Z nocy 12 na 13 lipca Jerzy Stuhr trafił do szpitala. Aktor został przetransportowany helikopterem z Nowego Targu do krakowskiej placówki w wyniku przebytego udaru mózgu. Jego stan był bardzo poważny, jednak dzięki szybkiej interwencji lekarzy jego życie udało się uratować. Przez dwa tygodnie fani zastanawiali się, jak czuje się gwiazdor, ponieważ rodzina nie chciała publikować zbyt wielu informacji. Te dobre nadeszły we wtorek rano, kiedy żona Stuhra zdradziła w rozmowie z "Gazetą Wyborczą", że razem z ukochanym wracają do domu. Kilka godzin później w sieci pojawiło się pierwsze zdjęcie aktora od czasu, kiedy miał udar. Pozuje do niego z córką Marianną.
ZOBACZ TEŻ: Barbara i Maciej Stuhrowie w poruszającym spocie. Zdradzili, jak mówić o potrzebach opiekuna osoby chorej
W sieci pojawiło się pierwsze zdjęcie aktora od czasu, kiedy trafił do szpitala w wyniku przebytego udaru. Wykonała je jego córka, Marianna Stuhr.
Jest. Wrócił. Zostanie.

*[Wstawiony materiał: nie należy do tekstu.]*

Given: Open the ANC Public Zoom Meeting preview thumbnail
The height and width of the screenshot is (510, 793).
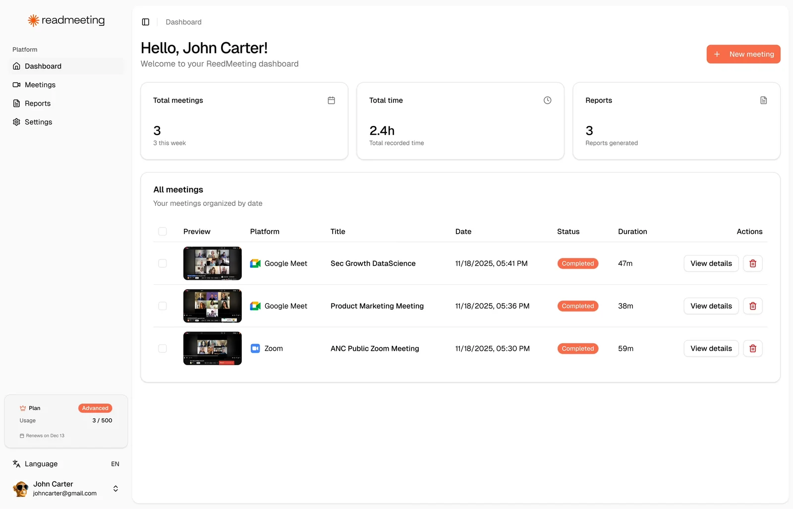Looking at the screenshot, I should point(212,349).
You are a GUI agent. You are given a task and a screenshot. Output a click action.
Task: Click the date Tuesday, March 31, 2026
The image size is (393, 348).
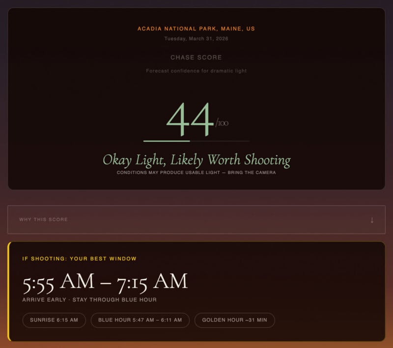pos(197,39)
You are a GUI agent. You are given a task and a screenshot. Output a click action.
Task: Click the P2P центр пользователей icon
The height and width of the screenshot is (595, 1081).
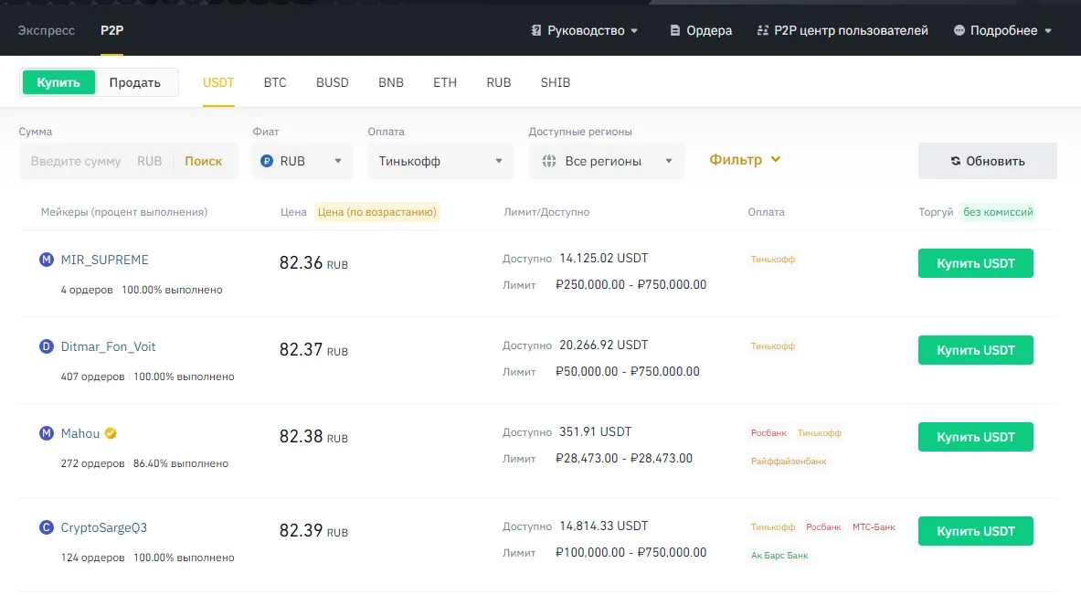[x=764, y=30]
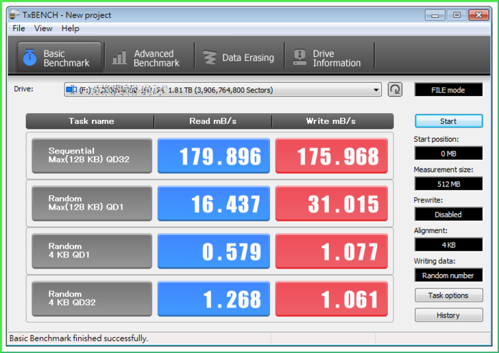Click the Task options button
The height and width of the screenshot is (353, 499).
448,295
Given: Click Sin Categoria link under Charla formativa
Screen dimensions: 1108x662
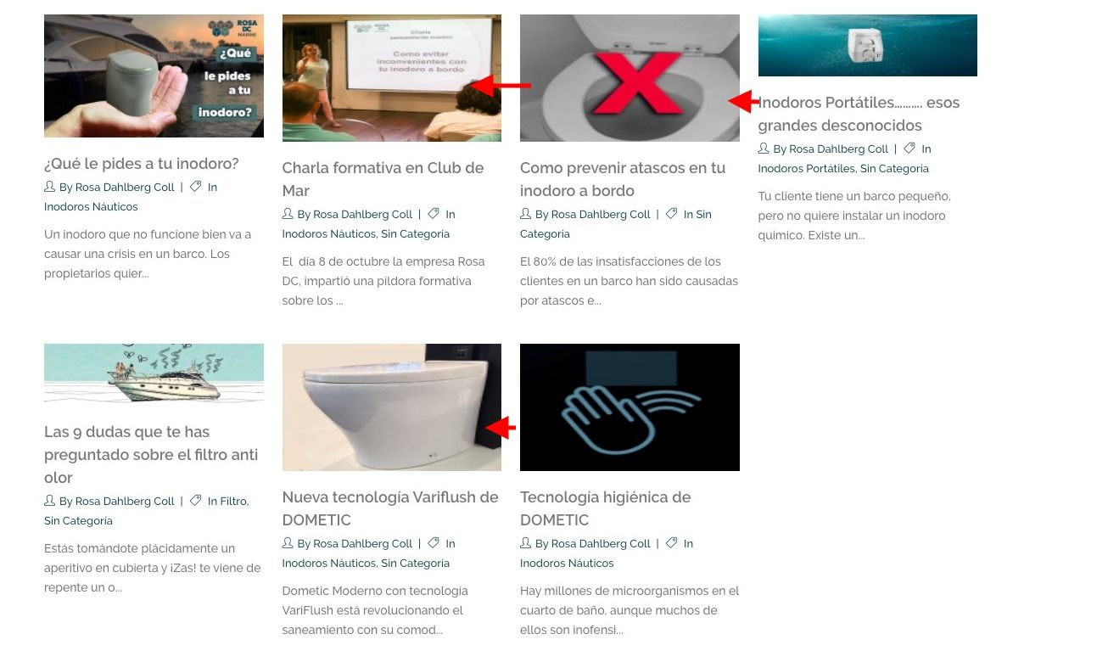Looking at the screenshot, I should click(x=415, y=234).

Marianna Stuhr zamieściła zdjęcie z tatą. Bardzo na to zdjęcie czekaliśmy - brzmią opisy pod facebookowymi postami ze zdjęciem Pana Jerzego z córką.
Pod udostępnianymi postami pojawiło się mnóstwo pięknych komentarzy. Fani pisali, że liczyli na taki bieg wydarzeń!
Najlepsza wiadomość od wielu, wielu dni. Dużo zdrowia, Panie Profesorze!
Cieszę się bardzo z tego widoku, pozdrawiam.
Dużo zdrowia, Mistrzu!
My również cieszymy się, że stan zdrowia Pana Jerzego poprawił się. Również życzymy mu dużo zdrowia i siły. Aktor pewnie jeszcze nie raz zachwyci na deskach teatru!